Colorado Springs lost 77 jobs at high-profile organizations over the weekend. The total inclues 44 at New Life Church, and 33 at its daily newspaper, the Gazette. The Gazette job cuts came just prior to a local television station announcing that it will add staff.

The Gazette announced its job cuts on Saturday.

It says it laid off 23 full- and part-time employees Friday, and is eliminating the equivalent of 10 other full time jobs.
P. Scott McKibben, president and publisher since November, says the paper is balancing the company’s financial goals with an evolving media landscape.

The Gazette is owned by Irvine, California-based Freedom Newspapers, its flagship operation being the Orange County Register in Santa Ana, California. The job cuts locally include “about 10” in the newsroom, the paper says.

A story in Saturday’s Gazette says its weekday circulation is about 100,000, Freedom’s website puts that number at 200,000. It is the second largest paper in Fredom’s chain, behind only the Orange County Register. Freedom owns some 70 publications reaching what it says are a million subscribers. It also owns nine television stations from New York to Texas, which it says reach a combined 3.5 million households.

After eliminating 33 jobs on Friday, the Gazette is keeping about 475 full and part time employees. One of those leaving, though is 21-year-veteran Cartoonist Chuck Assay. The paper says Assay is merely taking a planned retirement a few months early.

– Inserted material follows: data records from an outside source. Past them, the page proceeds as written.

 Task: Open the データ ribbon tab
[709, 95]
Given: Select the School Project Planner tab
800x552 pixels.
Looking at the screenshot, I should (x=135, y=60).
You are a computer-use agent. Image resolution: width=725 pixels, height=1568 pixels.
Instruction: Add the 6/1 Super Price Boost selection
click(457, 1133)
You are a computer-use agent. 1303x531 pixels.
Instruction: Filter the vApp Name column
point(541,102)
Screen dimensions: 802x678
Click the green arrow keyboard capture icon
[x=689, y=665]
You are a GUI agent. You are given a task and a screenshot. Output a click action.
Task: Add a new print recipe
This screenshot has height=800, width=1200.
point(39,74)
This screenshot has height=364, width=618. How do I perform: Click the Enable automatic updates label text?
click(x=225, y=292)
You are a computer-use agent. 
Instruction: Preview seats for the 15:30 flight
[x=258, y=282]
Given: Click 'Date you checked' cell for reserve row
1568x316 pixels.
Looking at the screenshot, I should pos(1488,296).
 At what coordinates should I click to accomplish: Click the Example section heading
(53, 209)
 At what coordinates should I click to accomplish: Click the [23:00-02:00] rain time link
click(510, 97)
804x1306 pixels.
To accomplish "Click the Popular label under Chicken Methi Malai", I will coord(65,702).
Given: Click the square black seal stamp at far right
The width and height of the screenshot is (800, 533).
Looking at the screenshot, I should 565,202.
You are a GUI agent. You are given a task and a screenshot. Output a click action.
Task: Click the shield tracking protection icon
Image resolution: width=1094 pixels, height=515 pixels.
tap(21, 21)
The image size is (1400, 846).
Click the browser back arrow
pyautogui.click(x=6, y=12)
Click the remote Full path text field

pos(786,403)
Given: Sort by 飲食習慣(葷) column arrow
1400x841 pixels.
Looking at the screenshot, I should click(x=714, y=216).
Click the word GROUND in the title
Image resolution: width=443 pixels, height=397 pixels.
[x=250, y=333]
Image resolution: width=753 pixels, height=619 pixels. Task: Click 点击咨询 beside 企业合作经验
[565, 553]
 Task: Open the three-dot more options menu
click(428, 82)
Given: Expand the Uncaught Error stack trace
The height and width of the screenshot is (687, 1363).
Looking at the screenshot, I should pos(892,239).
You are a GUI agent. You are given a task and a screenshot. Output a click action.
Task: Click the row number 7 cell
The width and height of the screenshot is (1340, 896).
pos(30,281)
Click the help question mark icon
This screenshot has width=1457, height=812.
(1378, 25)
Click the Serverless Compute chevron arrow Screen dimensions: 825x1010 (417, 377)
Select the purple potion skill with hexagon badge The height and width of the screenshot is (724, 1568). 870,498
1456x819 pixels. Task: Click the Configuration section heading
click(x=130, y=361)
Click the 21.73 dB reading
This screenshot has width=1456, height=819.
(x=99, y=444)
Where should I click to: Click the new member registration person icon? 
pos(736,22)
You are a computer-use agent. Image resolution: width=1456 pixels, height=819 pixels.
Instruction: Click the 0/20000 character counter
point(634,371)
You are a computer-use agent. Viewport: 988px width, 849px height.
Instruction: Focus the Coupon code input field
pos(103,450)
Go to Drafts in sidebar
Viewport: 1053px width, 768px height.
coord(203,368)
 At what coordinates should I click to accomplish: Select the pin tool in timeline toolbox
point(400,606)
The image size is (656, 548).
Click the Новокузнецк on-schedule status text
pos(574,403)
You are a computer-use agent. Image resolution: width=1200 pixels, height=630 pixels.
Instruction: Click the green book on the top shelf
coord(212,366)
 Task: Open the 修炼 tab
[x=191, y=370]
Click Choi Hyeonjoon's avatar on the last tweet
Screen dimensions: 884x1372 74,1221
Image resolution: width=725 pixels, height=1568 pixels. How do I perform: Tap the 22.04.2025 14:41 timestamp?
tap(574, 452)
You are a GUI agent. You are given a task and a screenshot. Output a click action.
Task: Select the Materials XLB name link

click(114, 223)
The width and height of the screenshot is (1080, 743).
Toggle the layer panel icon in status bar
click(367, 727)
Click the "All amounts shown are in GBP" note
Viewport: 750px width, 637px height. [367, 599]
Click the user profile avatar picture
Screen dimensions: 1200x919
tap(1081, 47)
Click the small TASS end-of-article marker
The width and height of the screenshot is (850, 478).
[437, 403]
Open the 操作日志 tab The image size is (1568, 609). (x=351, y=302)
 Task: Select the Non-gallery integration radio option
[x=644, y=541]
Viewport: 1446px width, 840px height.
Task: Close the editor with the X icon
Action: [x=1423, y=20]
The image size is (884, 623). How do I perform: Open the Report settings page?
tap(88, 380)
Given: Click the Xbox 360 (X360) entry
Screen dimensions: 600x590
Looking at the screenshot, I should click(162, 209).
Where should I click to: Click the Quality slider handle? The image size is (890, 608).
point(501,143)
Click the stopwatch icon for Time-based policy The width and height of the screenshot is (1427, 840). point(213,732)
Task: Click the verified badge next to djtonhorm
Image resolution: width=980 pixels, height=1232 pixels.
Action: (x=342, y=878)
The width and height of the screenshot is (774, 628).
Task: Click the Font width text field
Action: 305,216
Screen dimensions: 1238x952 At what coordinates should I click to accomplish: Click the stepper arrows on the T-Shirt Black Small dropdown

Publisher McKibben said in Saturday’s edition of the Gazette that the entire newspaper industry has been down nationwide in the last several years, that it’s battling advertising and circulation losses from changing readership habits, and competition from the Internet and 24-hour TV news channels.

At the same time the Gazette is laying off, one LOCAL television station says it’s adding half a dozen positions, and new newscasts to an existing local cable channel.
KOAA –TV announced today that it is beefing up its 24 hour local weather channel to include three local newscasts per day. The station says that starting in June, it will provide daily newscasts at 4, 7 and 9pm on Comcast channel 9 in Colorado Springs and channel 247 in Pueblo.